You're probably wondering, what exactly is trichotillomania? Trichotillomania, or trich for short, is a disorder that is characterized by pulling out one's hair in excessive amounts.
Trichotillomania when seen by itself is a regarded as an impulsive control disorder. In ways, it mimics an obsessive-compulsive disorder, but only superficially. The difference lies in the driving force behind the pulling. A compulsion is a repetitive unwanted behavior brought on by some obsessive idealization, such as the obsession with washing your hands because you're afraid of germs. Compulsive driven actions help reduce anxiety brought on by obsessive thoughts, whereas impulse driven actions produce pleasure or comfort. However, trich can also be compulsively driven. Thinking that a certain hair is "bad" and "needs to be pulled" would be an example of trich being compulsive as opposed to impulsive.
I have had anxiety my entire life, for as long as I can remember I have just been a naturally very nervous person. I sucked my thumb until I was about 7 or 8, and I chewed my fingernails until I was 13, I had OCD related "symptoms" in elementary school where I would wash my hands to the point where they would crack and bleed due to my abnormal fixation with germs. But the most humiliating of them all was the trichotillomania.
I started pulling out my hair when I was in 4th grade, at the time I was around 8 or 9. I pulled out my hair to the point where I had a bald spot the size of a baseball on the top of my head, and golf ball sized bald spots on the bottom of my head. So obviously wearing my hair up to hide my hair loss wasn't a viable option at the time. I also had a rare "sub" condition (for lack of a better word) called trichophagia, where I would eat my hair after pulling it out. That of course didn?t help because on top of the fact that I was missing 40% of my hair, I had to worry about developing a trichobezoar. (A hairball that forms in your stomach or gastrointestinal tract).
I would always get questions like, "Do you have cancer?" "Why do you mess with your hair so much?" "Do you have a disease?" "Are you a boy?"
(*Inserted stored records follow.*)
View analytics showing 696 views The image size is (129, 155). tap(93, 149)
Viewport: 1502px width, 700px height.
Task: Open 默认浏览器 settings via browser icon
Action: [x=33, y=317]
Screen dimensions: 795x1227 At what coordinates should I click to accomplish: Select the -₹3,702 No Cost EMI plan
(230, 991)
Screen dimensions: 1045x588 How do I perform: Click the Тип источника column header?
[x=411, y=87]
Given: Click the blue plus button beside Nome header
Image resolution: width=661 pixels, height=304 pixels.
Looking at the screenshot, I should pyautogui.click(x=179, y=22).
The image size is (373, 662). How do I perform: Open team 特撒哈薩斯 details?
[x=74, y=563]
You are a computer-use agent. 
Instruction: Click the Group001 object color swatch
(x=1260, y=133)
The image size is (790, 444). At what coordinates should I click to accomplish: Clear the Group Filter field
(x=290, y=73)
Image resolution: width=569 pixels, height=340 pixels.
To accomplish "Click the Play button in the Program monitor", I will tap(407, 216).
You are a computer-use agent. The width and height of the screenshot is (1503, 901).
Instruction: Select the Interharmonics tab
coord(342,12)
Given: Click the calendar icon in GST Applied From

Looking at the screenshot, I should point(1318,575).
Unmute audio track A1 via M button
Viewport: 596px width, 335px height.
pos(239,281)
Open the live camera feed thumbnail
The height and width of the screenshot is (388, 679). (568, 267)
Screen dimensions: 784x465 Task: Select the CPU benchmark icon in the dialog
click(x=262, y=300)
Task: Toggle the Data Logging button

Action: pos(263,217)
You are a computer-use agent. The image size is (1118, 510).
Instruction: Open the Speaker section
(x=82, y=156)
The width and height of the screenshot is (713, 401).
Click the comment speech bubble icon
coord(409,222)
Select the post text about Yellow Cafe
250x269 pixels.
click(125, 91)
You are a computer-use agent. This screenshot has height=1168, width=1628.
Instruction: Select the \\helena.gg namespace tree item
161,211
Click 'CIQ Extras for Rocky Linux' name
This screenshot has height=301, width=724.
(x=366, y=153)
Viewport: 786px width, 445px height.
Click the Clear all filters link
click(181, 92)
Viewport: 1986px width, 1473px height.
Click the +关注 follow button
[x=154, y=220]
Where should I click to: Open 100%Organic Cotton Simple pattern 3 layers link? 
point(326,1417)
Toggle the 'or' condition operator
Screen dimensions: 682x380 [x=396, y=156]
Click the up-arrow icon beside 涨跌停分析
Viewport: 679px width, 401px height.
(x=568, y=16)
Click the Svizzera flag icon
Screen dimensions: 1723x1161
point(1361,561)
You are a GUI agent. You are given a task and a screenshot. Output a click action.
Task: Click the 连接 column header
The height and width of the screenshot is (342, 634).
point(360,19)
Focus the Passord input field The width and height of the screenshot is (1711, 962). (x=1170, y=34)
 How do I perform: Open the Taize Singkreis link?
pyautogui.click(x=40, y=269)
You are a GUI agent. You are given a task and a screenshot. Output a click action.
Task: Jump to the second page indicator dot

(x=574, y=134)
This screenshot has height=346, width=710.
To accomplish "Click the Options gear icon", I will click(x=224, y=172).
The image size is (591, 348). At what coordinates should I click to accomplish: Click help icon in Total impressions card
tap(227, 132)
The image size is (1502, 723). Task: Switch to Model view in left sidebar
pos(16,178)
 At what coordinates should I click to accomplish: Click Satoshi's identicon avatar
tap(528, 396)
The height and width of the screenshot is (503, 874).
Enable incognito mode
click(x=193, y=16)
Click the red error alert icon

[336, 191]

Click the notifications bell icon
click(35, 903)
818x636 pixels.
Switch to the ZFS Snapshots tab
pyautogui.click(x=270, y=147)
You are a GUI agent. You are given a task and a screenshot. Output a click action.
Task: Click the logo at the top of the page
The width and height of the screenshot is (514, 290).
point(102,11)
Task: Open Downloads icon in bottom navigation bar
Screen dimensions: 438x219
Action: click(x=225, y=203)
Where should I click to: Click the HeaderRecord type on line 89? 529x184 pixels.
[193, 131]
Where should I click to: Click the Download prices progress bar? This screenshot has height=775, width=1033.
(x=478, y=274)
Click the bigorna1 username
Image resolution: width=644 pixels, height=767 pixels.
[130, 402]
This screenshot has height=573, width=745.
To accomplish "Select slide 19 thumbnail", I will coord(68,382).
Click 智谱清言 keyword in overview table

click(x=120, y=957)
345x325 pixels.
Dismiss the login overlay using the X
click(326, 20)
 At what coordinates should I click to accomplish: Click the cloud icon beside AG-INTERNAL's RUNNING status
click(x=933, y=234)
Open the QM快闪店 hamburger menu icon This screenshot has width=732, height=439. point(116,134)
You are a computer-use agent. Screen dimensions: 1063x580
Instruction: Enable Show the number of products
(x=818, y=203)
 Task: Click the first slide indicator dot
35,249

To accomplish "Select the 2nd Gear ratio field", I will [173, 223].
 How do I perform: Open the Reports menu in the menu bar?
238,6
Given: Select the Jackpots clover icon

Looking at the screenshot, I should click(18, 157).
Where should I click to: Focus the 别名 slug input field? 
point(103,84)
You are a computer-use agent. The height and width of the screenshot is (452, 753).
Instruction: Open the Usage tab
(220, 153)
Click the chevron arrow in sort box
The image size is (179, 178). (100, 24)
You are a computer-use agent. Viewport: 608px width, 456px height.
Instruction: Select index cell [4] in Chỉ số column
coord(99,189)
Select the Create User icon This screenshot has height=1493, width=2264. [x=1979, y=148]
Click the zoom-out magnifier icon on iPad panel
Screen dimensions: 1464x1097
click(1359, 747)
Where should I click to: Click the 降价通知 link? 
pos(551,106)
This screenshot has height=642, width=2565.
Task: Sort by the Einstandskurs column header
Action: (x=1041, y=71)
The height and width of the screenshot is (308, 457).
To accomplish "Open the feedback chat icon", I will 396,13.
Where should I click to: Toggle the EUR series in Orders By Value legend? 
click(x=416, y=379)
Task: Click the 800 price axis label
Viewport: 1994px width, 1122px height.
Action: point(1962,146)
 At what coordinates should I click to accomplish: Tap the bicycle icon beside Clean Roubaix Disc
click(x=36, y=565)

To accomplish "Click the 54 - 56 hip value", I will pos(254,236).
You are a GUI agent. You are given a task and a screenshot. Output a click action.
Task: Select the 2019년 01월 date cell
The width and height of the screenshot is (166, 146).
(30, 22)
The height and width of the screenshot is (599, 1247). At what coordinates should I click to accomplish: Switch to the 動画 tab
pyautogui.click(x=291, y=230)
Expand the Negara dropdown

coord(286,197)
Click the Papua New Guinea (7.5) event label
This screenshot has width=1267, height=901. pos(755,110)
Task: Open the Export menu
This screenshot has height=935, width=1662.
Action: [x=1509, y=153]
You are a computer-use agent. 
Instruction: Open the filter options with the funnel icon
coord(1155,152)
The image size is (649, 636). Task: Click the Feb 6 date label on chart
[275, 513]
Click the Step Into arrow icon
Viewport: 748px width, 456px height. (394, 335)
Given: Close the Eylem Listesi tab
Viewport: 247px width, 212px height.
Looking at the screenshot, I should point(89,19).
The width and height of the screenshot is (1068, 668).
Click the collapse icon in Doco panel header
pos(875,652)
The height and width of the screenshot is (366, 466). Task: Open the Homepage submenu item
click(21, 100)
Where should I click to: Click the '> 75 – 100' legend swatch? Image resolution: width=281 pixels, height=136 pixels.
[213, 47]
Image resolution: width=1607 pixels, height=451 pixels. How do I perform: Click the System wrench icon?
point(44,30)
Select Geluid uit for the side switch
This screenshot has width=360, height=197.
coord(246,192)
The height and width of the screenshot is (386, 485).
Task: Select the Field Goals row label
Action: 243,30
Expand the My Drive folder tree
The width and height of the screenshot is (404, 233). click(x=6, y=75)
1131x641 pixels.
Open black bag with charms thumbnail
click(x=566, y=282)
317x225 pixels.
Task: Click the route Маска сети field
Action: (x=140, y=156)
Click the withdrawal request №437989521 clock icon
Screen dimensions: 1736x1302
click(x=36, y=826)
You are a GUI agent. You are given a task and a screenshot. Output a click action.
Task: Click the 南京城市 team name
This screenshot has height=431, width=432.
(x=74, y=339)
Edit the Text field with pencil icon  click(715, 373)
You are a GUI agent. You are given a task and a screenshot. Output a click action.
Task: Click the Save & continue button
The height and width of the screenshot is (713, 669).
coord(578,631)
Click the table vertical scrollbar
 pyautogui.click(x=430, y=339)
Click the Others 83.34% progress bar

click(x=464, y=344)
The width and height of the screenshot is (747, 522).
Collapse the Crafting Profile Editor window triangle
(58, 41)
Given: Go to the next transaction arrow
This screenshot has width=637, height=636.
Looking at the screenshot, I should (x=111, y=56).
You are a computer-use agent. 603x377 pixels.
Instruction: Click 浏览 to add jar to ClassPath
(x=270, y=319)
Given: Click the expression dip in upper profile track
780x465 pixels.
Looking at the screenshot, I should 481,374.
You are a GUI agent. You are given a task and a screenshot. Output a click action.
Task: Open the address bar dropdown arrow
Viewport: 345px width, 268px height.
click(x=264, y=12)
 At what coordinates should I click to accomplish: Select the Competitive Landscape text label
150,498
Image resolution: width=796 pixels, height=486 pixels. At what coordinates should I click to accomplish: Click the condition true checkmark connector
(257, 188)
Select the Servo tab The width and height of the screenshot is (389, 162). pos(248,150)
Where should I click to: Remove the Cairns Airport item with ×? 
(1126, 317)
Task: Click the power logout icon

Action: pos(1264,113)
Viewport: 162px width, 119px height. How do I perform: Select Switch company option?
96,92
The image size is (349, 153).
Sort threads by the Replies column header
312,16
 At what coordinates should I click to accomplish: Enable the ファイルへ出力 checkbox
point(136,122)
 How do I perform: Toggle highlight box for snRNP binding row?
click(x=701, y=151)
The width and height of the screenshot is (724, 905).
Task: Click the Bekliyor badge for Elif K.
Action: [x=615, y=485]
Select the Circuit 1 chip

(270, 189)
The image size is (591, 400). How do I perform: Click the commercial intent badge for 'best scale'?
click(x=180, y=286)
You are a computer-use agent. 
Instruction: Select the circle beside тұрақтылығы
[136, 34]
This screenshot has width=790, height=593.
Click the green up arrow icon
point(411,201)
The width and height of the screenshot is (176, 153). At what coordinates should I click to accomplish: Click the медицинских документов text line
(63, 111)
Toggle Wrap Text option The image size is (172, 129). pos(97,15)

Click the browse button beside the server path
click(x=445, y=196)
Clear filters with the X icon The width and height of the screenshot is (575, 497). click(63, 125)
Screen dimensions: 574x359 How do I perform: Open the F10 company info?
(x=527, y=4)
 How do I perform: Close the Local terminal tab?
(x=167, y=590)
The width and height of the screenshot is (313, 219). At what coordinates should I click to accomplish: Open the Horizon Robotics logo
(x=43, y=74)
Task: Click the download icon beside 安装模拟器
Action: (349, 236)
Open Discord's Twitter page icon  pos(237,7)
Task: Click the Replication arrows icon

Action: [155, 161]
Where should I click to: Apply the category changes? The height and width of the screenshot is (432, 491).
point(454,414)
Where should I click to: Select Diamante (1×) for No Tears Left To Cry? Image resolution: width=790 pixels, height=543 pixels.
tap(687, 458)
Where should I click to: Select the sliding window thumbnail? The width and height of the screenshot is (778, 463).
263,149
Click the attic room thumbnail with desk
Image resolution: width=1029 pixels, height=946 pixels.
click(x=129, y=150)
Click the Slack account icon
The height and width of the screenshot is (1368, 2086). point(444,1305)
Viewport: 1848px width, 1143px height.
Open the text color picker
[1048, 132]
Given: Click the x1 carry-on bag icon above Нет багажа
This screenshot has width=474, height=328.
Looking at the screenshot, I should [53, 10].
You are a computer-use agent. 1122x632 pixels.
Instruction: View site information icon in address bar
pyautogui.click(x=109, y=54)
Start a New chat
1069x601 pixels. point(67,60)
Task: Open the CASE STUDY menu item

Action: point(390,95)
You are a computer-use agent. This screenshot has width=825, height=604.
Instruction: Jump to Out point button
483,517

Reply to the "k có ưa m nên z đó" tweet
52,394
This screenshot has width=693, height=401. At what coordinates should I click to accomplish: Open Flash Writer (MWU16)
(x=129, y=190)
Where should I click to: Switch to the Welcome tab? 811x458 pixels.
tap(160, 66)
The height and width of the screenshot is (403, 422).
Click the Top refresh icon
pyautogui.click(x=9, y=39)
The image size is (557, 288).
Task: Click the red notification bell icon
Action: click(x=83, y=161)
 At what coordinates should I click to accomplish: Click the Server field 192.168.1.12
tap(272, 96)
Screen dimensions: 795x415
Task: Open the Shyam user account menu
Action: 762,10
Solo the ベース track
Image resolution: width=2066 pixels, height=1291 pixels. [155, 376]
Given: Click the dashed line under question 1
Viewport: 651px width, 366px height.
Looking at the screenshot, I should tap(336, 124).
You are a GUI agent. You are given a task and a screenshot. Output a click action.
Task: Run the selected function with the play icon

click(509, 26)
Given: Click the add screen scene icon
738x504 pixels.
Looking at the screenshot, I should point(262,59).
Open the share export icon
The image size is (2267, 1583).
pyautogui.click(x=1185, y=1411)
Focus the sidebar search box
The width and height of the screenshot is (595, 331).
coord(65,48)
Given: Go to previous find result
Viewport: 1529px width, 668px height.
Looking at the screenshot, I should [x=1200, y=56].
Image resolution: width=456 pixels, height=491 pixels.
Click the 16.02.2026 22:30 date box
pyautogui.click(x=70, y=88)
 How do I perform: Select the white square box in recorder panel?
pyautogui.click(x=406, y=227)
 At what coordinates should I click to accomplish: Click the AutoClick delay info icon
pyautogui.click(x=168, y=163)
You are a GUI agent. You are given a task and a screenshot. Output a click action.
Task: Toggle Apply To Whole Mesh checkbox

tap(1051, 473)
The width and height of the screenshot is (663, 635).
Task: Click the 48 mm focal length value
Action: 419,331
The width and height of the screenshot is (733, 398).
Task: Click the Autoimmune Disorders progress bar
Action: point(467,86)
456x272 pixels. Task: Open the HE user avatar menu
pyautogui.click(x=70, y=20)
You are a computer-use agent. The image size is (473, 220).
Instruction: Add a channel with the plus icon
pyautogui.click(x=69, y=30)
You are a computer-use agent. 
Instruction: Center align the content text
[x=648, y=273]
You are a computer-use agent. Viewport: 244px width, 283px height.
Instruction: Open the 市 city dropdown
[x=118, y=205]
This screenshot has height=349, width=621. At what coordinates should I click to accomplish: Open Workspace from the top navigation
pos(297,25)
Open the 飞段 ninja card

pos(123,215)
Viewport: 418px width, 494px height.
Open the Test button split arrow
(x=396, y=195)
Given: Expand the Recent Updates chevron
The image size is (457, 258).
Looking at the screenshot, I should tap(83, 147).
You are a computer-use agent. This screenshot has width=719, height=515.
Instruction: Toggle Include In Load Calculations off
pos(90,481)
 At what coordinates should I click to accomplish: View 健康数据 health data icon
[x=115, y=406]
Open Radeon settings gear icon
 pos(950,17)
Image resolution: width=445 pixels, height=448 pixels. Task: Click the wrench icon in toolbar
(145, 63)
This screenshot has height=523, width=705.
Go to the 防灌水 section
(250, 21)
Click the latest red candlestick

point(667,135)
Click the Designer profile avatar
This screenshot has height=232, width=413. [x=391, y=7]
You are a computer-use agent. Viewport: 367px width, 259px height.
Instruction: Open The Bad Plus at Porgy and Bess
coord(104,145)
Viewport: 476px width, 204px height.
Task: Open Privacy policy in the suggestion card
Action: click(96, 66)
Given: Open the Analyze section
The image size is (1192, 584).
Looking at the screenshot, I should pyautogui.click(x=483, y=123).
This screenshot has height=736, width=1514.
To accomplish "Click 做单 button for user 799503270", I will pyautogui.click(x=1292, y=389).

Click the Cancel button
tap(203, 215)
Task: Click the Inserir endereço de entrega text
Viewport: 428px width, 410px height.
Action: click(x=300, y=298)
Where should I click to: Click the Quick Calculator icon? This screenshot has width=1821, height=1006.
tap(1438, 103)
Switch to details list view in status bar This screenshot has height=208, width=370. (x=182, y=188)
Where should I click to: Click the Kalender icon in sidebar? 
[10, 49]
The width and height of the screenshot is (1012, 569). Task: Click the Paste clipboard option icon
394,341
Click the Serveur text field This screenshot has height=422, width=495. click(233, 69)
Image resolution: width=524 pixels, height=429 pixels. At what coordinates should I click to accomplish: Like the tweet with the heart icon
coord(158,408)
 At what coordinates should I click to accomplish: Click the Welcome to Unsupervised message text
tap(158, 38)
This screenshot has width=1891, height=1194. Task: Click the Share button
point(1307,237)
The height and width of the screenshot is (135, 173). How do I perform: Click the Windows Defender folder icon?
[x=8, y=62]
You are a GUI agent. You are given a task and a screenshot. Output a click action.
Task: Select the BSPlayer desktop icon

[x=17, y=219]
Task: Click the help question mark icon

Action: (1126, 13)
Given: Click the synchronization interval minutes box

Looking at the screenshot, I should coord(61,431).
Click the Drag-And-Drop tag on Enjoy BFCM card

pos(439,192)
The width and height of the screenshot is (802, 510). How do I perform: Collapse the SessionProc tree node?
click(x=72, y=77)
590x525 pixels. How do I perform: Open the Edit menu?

These questions were extremely difficult for me to answer because I honestly didn't even understand it myself, I was just a little kid. My disorder scared me. I didn't even find out what trichotillomania was until I was about 13 or 14 and curiously looked up my symptoms on Google. With any impulse control disorder there are misconceptions associated with it. People think that you can just stop and it isn't that easy. You don't know or realize that you''e pulling your hair out. It just happens! It was especially difficult trying to explain to my peers about my very apparent hair loss, So for the duration of time where my hair loss was very noticeable, I would make up excuses like, "I fell off my bike." or, "My sister took a razor to my head." Because that was a lot easier than trying to explain that I actually pull out my hair, and why I pull it out.
People were also a lot less empathetic after learning that my disorder wasn't the result of some sort of life-threatening illness. Of course with cancer, you have the chance of possibly losing your life. But because trich is viewed as something that is controllable and non-life threatening there isn't much sympathy for people who suffer from such an ailment. Of course I'm not saying that trich is nearly as extreme as cancer because it certainly isn't, but there isn't much understanding for people who have to suffer every day because of something that is out of their control. The weird looks and stares, the rude questions, and the ostracization from peers was extremely hard to handle. Especially when you suffer from anxiety and depression. I remember points in my life where I wish that I did have a debilitating illness, just so people were a little more understanding of me.
I am 19 now, and I have almost completely outgrown my disorder and my hair is almost to my bellybutton. I still pull sometimes in extremely stressful circumstances but for the most part I am able to control myself. It has taken me a lot of self evaluating and hard work to get to the point where I am now, and I am proud of myself. I wouldn't have been able to do it without my mom, who always nagged me whenever I messed with my hair and instilled the ability for me to recognize whenever I was pulling so I could stop. Unfortunately though, some people aren't as lucky as me and don't have the support system that I did. I wrote this in hopes to bring awareness to people who suffer from trichotillomania and the common misconceptions associated with this disorder.
If you ever see someone on the street, or in your class, or at work who is suffering from obvious hair loss, don't immediately jump to conclusions about that person because chances are, they're very ashamed of the fact that they're missing so much hair. Take the time to get to know someone before making unnecessary assumptions or asking rude questions that relate to their baldness. It means the world to trich suffers when you don't immediately bring up their disorder with them when you don't really even know what type of person they are.